The acceleration of the center of mass, $a_{com}=-\frac{g}{1+\left({\displaystyle \frac{l_{com}}{M{R}_0^2}}\right)}$

where, g is the acceleration due to gravity, l_com is the moment of inertia of the center of mass of the object, R₀ is the radius of the object, M is the mass of the object.

(a) Determining the magnitude of acceleration during fall and rise.

Referring to figure,

$f_s-Mg\sin \theta =Ma$

Consider torque caused by$F_N,F_g\sin \theta and{f}_g$about an axis passing through the center of mass of the sphere.

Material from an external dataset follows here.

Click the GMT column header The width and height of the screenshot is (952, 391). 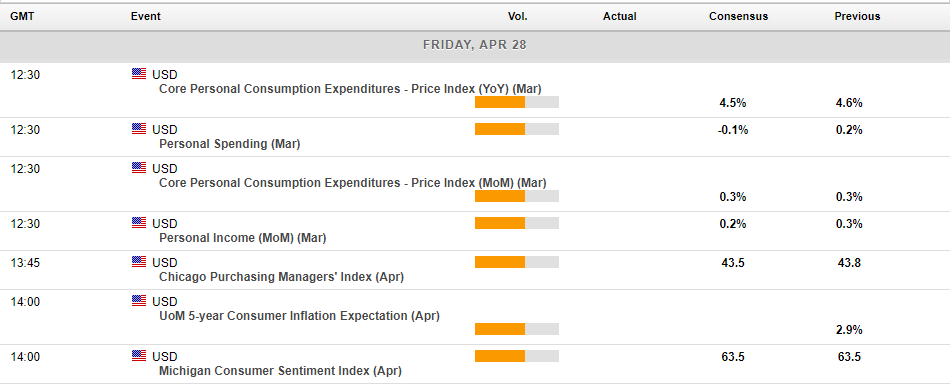click(22, 16)
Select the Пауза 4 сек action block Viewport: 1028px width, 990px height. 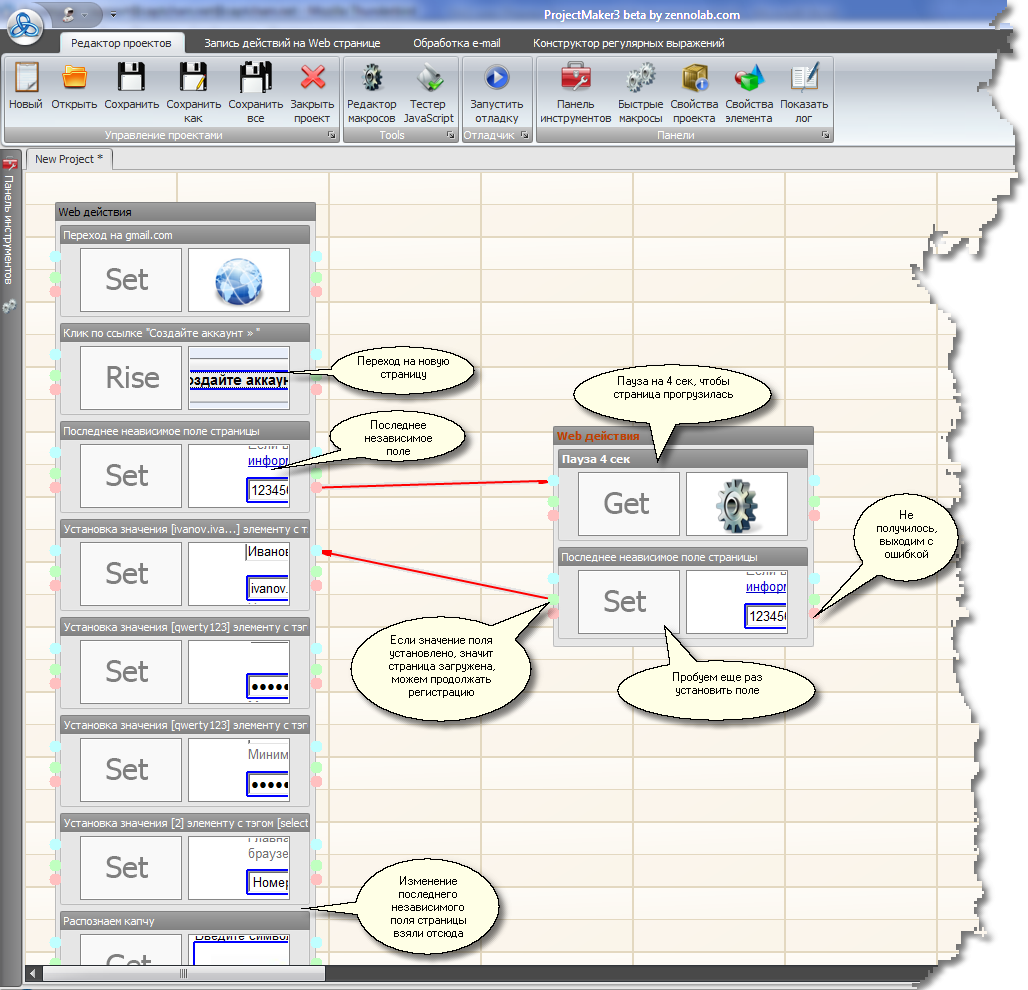[682, 458]
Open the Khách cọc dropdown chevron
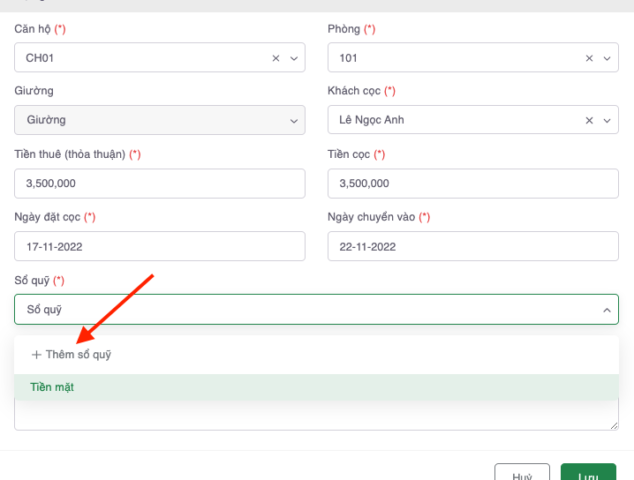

We have, torque caused by $F_{N}and{F}_g\sin \theta$as zero because these forces are acting at the center of mass of the sphere and so the position vector would be zero.

Therefore,

$\begin{array}{rcl}{R}_0{f}_s& =& l_{com}\alpha \\ F_s& =& \frac{l_{com}\alpha }{R_0}\\ \alpha & =& \frac{a}{R_0}\end{array}$

Negative sign arises because of the fact that the acceleration is along the negative x-axis,

$f_s=-\frac{l_{com}a}{R_0^2}$

Therefore, we have,

$\begin{array}{rcl}-\frac{l_{com}a}{R_0^2}-Mg\sin \theta & =& Ma\\ -Mg\sin \theta & =& Ma+\frac{l_{com}a}{R_0^2}-Mg\sin \theta =a\left(\frac{M{R}^2+l_{com}}{R_0^2}\right)\\ a& =& -\frac{Mg\sin \theta }{\left(\frac{M{R}^2+l_{com}}{R_0^2}\right)}\\ a& =& -\frac{Mg\sin \theta }{M\left(1+\frac{l_{com}}{M{R}_0^2}\right)}\\ & =& -\frac{g\sin \theta }{\left(1+\frac{l_{com}}{M{R}_0^2}\right)}\end{array}$

Using$\theta ={90}^o$, we get

$a_{com}=-\frac{g}{1+\left({\displaystyle \frac{l_{com}}{M{R}_0^2}}\right)}$

Use $l_{com}=\frac{M{R}^2}{2},R=0.32m,R_o=0.032m,M=116kg$

So,

$\begin{array}{rcl}{a}_{com}& =& -\frac{g}{1+\left({\displaystyle \frac{\left({\displaystyle \frac{M{R}^2}{2}}\right)}{M{R}_0^2}}\right)}\\ & =& -\frac{g}{1+{\displaystyle \frac{{\left({\displaystyle \frac{R}{R_0}}\right)}^2}{2}}}\\ & =& -\frac{9.8m/s^2}{1+{\displaystyle \frac{\left({\displaystyle \frac{0.32m}{0.032m}}\right)}{2}}}\\ & =& -0.19m/s^2\end{array}$

Therefore, magnitude is 0.19m/s²

(b) Determining the magnitude of the acceleration of the yo-yo during its rise

Acceleration during its rise is same as during fall that is a_com = 0.19m/s²

(c) Determining the tension in cord

If we apply Newton’s second law to above disgram we get

$\begin{array}{rcl}T-Mg& =& Ma\\ T& =& Ma+Mg\\ & =& M\left(a+g\right)\\ & =& 116kg\left(-0.19m/s^2+9.8m/s^2\right)\\ & =& 1.1\times {10}^{3}N\end{array}$

(d) Find out if the tension is near the cord’s limit of 25kN

This is not near to limit of 52kN

(e) Find out if the magnitude of your yo-yo’s acceleration as it falls will be greater than, less than, or the same as that of the San Francisco yo-yo

From the above derived acceleration equation, it can be said that the acceleration depends on ratio of radius of disk and axel i.e. $\left(\frac{R}{R_0}\right)$.So even if we have scaled up version, this ratio would remain same and that would result in the same acceleration,$a_{com}=0.19m/s^2$

(f) Find out if the magnitude of the tension as the yo-yo falls will be greater than, less than, or the same as that of the San Francisco yo-yo.

Tension depends on mass of object, so larger the mass larger the tension.

With same materials in larger shape, our yo-yo will have larger mass.

Thus, the magnitude of the tension as the yo-yo falls will be greater than that of the San Francisco yo-yo.